Yes up to 64GB of memory is impressive, but the real step change that the latest Mac Pro ushered in was the sheer amount of Floating Point Operations Per Second it could crank through. Guest Author Tommy Byrd on the importance of the FLOP.
By Tommy Byrd
When the new Mac Pro was released it ushered in a whole new era for the desktop computer. Fresh design, unique engineering, and a very simple look. It also came with some pretty impressive specs, including one that typically only gets mentioned when shopping for a new supercomputer; 7 Teraflops. In January, nVidia also impressed us when they announced their new mobile processor, the Tegra X1, bringing a teraflop to mobile devices. But what does that number mean and why should our readers pay attention to it?
What is a FLOP anyway?
FLOPS stands for Floating Point Operations Per Second and is a term used to measure a computer’s ability to do math; specifically its ability to do complicated math using numbers with lots of decimal places. That’s what the “Point” in Floating Point refers to. Why is this important? The real world doesn’t work in simple integers (numbers without decimal places). Scientific calculations – especially ones that try to map out what’s going on in the real world – require a computer that can work with numbers with countless decimal places. The more of these calculations a computer can do at the same time, the more accurate the results. The most common number people talk about here is Pi since it's one of the only “real” numbers most people know about.
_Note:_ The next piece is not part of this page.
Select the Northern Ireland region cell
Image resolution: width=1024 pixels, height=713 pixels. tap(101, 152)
General purpose CPUs (like a Core i7 or Xeon) are not known for the great FLOPS performance. This is by design since the main CPU in a computer has a lot of very simple tasks to do. Things like reading data from a hard drive and loading it into memory involve very little math in comparison to the tasks handled by GPUs made by nVidia and AMD. In a video game, if you move a character forward on the screen, the GPU does a bunch of quick math to decide how to display that new position on your screen.
This sounds simple, but remember that all this has to happen in realtime at smooth frame rates (30FPS+). In modern computers, even low-end displays have full HD resolution, which means 1920×1080 pixels on the screen at all times. This means the GPU is performing these complex math operations for 2 million+ pixels 30+ times per second. That’s over 62 million pixels being calculated every single second. Sometimes those calculations are very simple (the user interface as an example), but the more depth there is and the more realistic the resulting image, the more floating point math there is to calculate.
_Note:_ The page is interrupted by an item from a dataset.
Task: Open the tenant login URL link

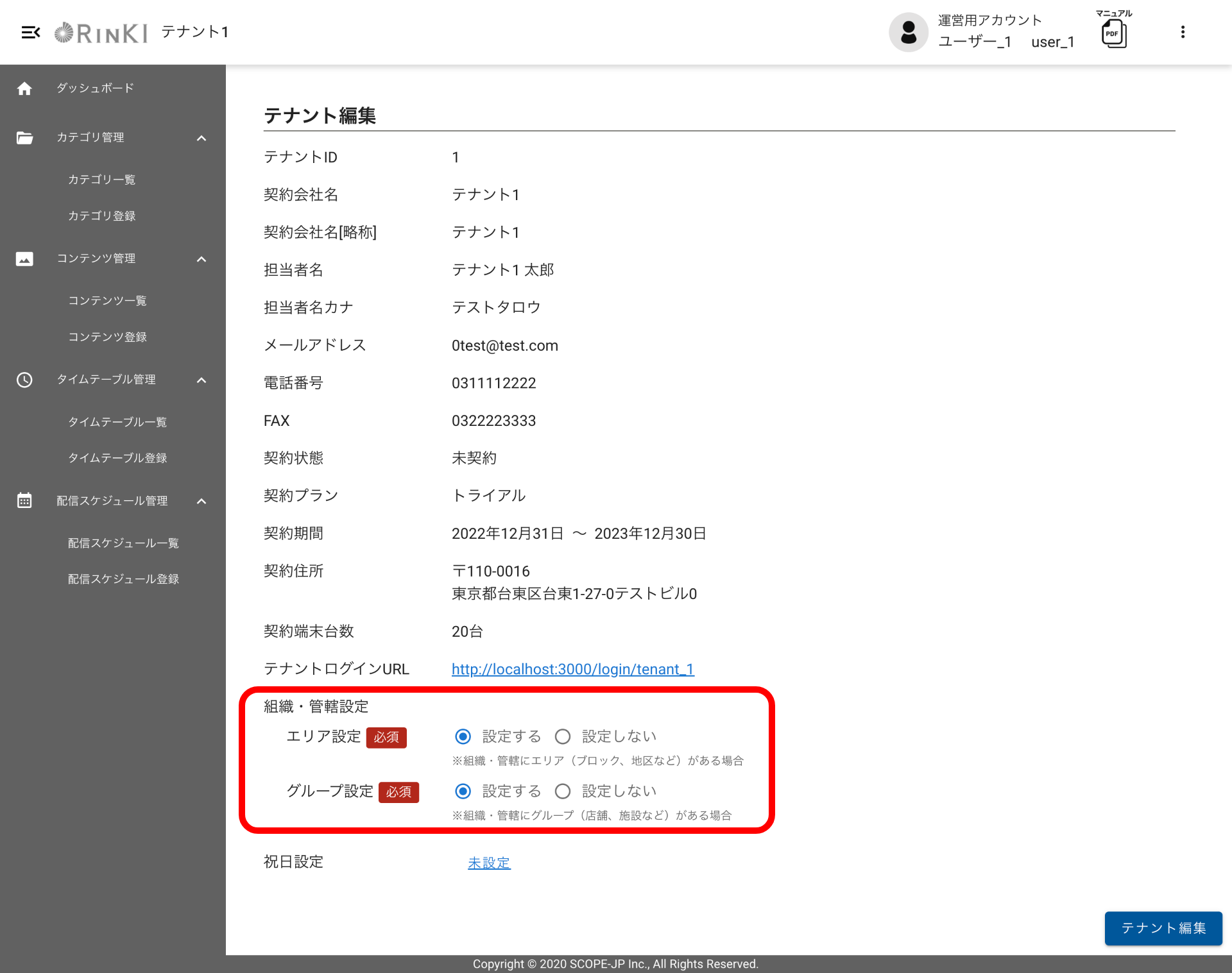Action: click(x=572, y=669)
How FLOPS relate to video production
Historically you didn't need a dedicated GPU just to play back video. As long as you made sure your disks could feed the data fast enough, the video would display on the screen — there’s no real complex math going on there. As we started getting higher definition video, our disks couldn’t keep up with the amount of data we were feeding it and keeping all that uncompressed video on our hard drives was simply out of the question.
This works great to keep the quality of video high while keeping data rates and file sizes low, but now your computer has to perform some floating-point operations on that compressed data to display it properly. The CPU can mostly keep up with this, but remember that your CPU still has to do all kinds of other things to keep the computer running and since it’s not great at FLOPS, anything else it has to do will make video playback suffer.
This is where hardware accelerated video playback comes in. Offloading video playback to the GPU means your CPU is freed up to do the more menial tasks while the GPU can do what it does best – do some math to figure out how to display pixels on the screen. Actually just decompressing video and playing it back is a pretty easy task for the GPU. Even a 5 year old nVidia GTX470 has the power to playback multiple compressed HD streams in realtime and it’s only capable of 1 teraflop.
Modern video software is doing a lot more than just playing back video though, especially when it comes to certain effects in programs like Premiere and Resolve that are listed as hardware accelerated. Color correction, grading, transitions and 3D camera motion are all effects that send complex instruction sets to the GPU to transform the pixels of the original image. Some of these calculations are more complex than others and most projects will include several layers of effects, creating more and more complex instruction sets that need to be calculated in realtime. These calculations aren’t anywhere near as complex as those in your favourite 3D rendering software or the newest computer games, but when you start talking about editing 6K Dragon footage in realtime it can start to tax even the most powerful GPUs.
The more teraflops a computer has then, the more you can play with different stacked effects, masks, and simultaneous streams without fear of slowing things down. This means doing live colour grading on-set and less frustration in post, which can lead to a better product. If you've ever been up against a deadline, you know that sometimes you have to make decisions to deliver a less polished product to make sure you can render the final file fast enough, so the more powerful the GPU, the less you have to make those kinds of decisions.
Enter the Mac Pro supercomputer
Being capable of 7+ Teraflops definitely makes the Mac Pro able to play back smooth 4K video with complex colour correction and grading without breaking a sweat. The fact that Apple has put that much power into something that looks like a bathroom trash can is nothing short of amazing. At the very least it now allows us to focus on more important numbers that relate to how a workstation will be able to handle realtime video processing. Performance measured in FLOPS is no longer only important to big room sized super computers —-mainly because now we can buy a GPU off the shelf that has more floating point performance than existed in the world when HD video was first introduced.